There is a very heated debate that has been going on for a few decades now that is centered on the decriminalization of prostitution – from the sex workers themselves to the operators or managers and to the recipients or consumers of such services. And while some countries have already legalized prostitution, many still consider it a major crime to sell sex, solicit sexual favors, or even engage in human trafficking for the purpose of supplying the goods in a particular prostitution industry. There are also governments that penalizes only the consumers to protect the provider. In these countries, it is legal to sell sex but it is illegal to buy it.
The whole debate would seem to focus more on what really makes prostitution illegal in many countries.
For most, the crime in prostitution is not necessarily ingrained in its immorality but rather in the risk of harming the general population through the transmission of sexually transmitted infections. When a customer solicits sex without adequate protection, he runs the risk of exposing himself and his loved ones to sexually transmitted diseases, particularly Hepatitis B and Acquired Immune Deficiency Syndrome or AIDS. These and other infections can pose a significant threat to the general society because other individuals may also get exposed to these infections even without sexual intercourse. It is for this reason that many governments look at prostitution as a crime whereby it threatens the welfare of the greater society. While it is a lot easier to say that prostitution is immoral, often cited as the reason for the destruction of the two Biblical cities of Sodom and Gomorrah, a more logical reason must be understood why it is considered a crime.

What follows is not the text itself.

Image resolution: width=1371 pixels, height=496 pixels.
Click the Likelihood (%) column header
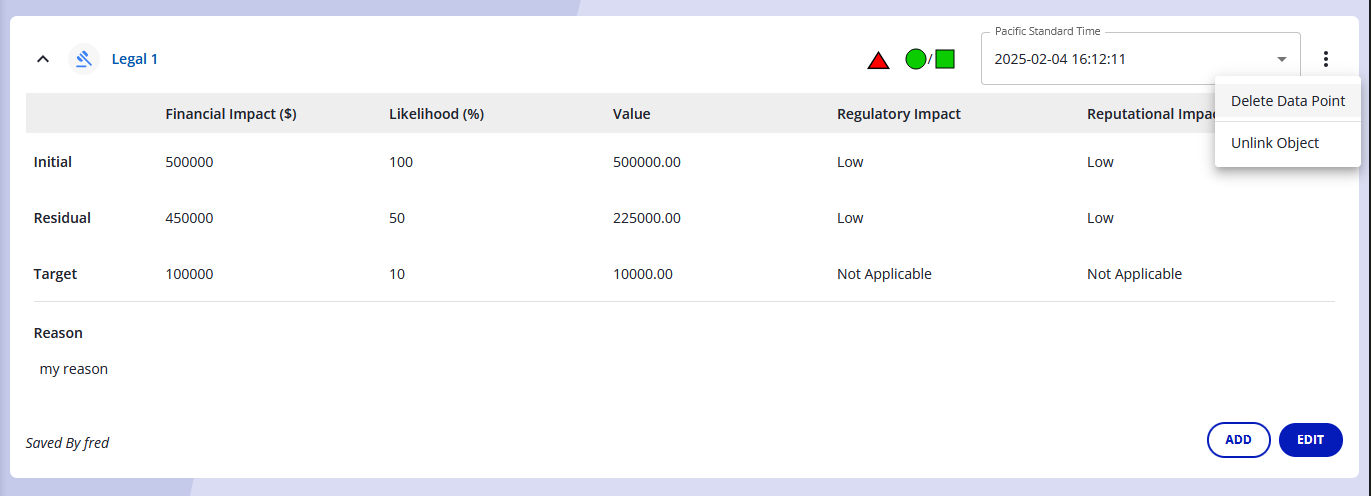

Prostitution is also a crime because it exploits women citing that prostituted women are often left with no choice, more or less coerced into selling their bodies, either by other people or by life circumstances. This exploitation argument is what fuels the debate on whether to decriminalize prostitution as a whole or not.

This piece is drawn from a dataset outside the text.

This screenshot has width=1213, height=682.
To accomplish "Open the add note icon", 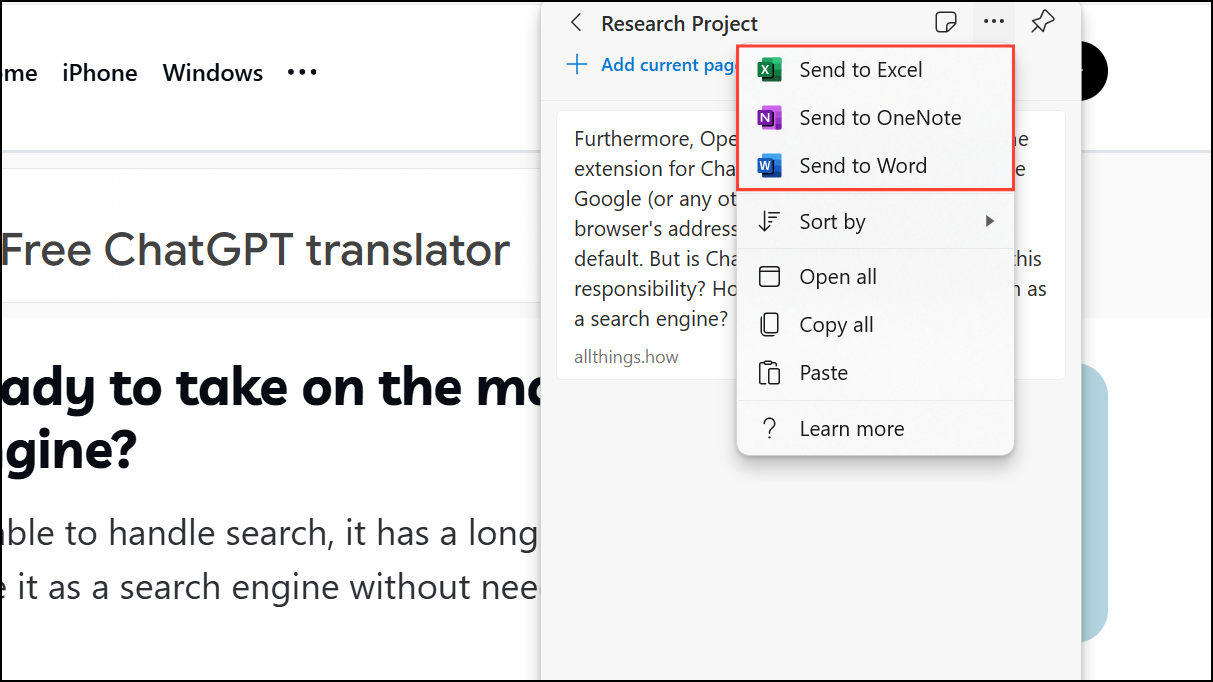I will click(x=944, y=23).
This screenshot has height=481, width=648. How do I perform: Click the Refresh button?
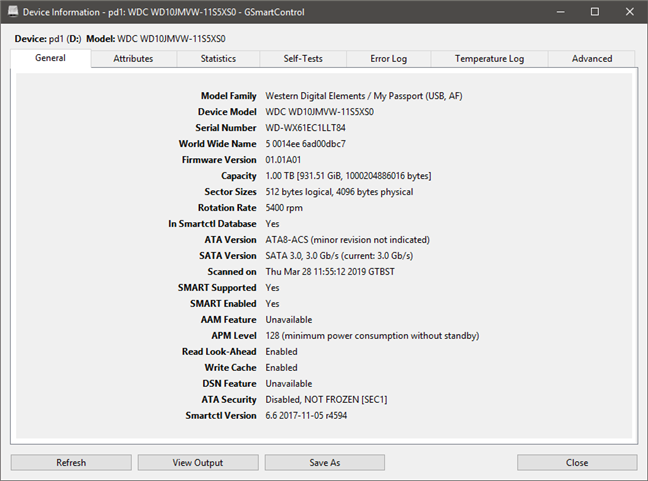coord(71,463)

Given the above statements, professional escort services are not equivalent to prostitution. While everyone knows what happens once the hotel room’s door is locked, no one can really have definite proof that any sexual services were provided between a true professional escort and her client behind the locked hotel room door. Professional escorts sell companionship services, not sex.
True professional escorts never sell sex. What they sell is companionship services. And while many might argue that it is a more subtle yet indistinguishable form of sexual service in exchange for monetary gain, companionship services provide more than some intimate moments. What professional escorts provide is the chance to go out on a date with any of these elegant and truly ravishing beauties. Be it on a formal dinner date, a theater date, a cinema date, or even a date to some formal social gathering such as a toast or even a roast, professional escorts can accompany their clients to these social functions. If there are conferences or business conventions that are usually capped with an evening party event, some clients would like to avail of the services of high class professional escorts www.cosmos-escorts.com to be their date. Some would even hire professional escorts to be their travel companion instead of joining a tour group operator. The point is that professional escorts provide services that are not equated with the usual activities engaged in prostitution.
The other thing that makes professional escorts as totally different from prostitutes is that they are not exploited. Nobody or nothing has coerced them into engaging into such a profession. For them, it is their choice. It is for this reason that true professional escorts never consider themselves as prostitutes but rather excellent providers of unequaled companionship.